Sobre los caminos del nuevo año envenenado con la plaga del Coronavirus envuelto en espanto, llegó a nuestras manos aquí, en la costa mediterránea en la que anidamos cual gaviota de rasante vuelo, una postal de un pueblecito de la sierra de Jaén oloroso a olivo verde con sabor a aceite.
Al leerla, uno siente cierto sonido conventual entre los promontorios con pinos negros, casitas blancas pintadas de cal y, en una de sus esquinas, un ojival al ras del suelo formado de guijarros. Más cerca, macetas con geranios, valeria salvaje roja, petunias, la dedicada azalea, y sobre la tapia blanca, algunos tallos espinosos parecen querer subir sobre ella. Mientras unas zapatillas colocadas a secar, parecen adormecen a la sombra de un quitasol.
Visto de cerca, al trasluz de la tarde ida de un enero frío, el pueblo es un terrón de azúcar o un mazapán. Huele y sabe a dulzura.
Allí, ante un cántaro desbordante de sangría, aquel trovador de nombre Miguel Hernández tras escarbar la tierra reseca exclamó:
Andaluces de Jaén
Aceituneros altivos
Decidme en el alma quién
Quién levantó los olivos.
En el poeta de Orihuela hasta la saliva misma tejía palabras de jocosas hendiduras. En ningún otro espacio un trovador llegó tan directamente al pueblo, nunca tantos versos fueron expresados de forma tan matizada, al ser ellos axioma de la piel cobriza.
Iniciando el tiempo de honduras, comenzó a reposarse el sentido de la raza traslucida de sal, brisa, soledad, zozobra y tormento desgarrado. Es decir, la esencia de lo que somos y seremos para siempre más allá del propio ser escondido bajo la dura tierra.

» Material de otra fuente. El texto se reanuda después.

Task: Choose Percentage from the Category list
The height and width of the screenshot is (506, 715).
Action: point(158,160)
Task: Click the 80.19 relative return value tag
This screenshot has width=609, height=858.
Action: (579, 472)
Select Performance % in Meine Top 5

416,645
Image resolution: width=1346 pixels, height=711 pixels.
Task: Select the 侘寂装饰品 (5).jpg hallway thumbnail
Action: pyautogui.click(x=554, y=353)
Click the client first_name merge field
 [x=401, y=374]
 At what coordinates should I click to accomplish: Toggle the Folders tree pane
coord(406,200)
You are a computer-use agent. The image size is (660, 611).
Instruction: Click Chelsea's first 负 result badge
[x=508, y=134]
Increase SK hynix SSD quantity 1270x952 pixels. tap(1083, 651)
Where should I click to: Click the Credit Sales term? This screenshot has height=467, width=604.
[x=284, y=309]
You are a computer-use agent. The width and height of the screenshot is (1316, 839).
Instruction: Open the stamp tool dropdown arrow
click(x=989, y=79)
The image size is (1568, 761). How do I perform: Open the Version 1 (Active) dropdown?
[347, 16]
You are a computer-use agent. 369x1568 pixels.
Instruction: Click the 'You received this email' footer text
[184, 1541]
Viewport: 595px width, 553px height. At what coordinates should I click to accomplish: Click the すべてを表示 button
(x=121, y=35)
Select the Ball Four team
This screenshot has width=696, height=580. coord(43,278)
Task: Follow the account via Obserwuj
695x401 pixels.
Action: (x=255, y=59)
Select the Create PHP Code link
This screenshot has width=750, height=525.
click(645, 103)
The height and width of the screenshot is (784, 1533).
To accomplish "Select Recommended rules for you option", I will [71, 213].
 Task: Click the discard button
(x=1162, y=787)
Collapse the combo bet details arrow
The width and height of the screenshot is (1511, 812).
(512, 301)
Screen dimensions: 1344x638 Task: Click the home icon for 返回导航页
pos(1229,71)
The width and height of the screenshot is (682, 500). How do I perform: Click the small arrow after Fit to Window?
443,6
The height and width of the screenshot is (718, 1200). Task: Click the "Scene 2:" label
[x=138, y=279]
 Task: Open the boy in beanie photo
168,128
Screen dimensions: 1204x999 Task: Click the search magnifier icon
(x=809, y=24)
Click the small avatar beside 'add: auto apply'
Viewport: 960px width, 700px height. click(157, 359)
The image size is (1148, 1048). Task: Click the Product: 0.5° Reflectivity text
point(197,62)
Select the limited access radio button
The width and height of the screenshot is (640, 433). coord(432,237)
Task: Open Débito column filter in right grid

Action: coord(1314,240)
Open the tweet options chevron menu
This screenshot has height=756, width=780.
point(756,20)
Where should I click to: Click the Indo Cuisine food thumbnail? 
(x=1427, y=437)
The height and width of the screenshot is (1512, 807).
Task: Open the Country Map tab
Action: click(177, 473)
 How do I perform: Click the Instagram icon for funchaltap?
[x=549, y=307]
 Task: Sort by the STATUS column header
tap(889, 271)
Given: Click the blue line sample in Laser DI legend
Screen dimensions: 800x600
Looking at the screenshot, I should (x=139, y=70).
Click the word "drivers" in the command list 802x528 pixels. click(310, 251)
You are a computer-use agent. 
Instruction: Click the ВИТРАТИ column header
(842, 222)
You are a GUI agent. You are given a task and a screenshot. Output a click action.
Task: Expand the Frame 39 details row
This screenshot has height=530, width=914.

A esta hora de la existencia nos sentimos chiquitos, zalameros, corriendo entre la sierra umbría, entre barrancos, jaras y olivos, en busca de un querencia aliento convertido en niebla lechosa.
Sentados en el quicio del bar del pueblo, nos llega claro y ondulante un cante macerado. Voz encendida, empapada de manzanilla exprimida en el cortijo blanquecino entre los chopales de la dehesa.
Manoseo la postal anunciadora. Salgo de la tasca y a la lejos, entre luz encendida, la sierra de Jaén esparce al voleo el viento alado con la flor de azahar entre sus bucles ensortijados, deseosa ella penetrar al olivar para acompañar la copla…
Cuántos siglos de aceituna
Los pies y las manos presos
Sol a sol y luna a luna
Pesan sobre nuestros huesos.
La postal descansa ahora sobre la mesa. El tiempo de ella sigue vibrando. El mío se adormece.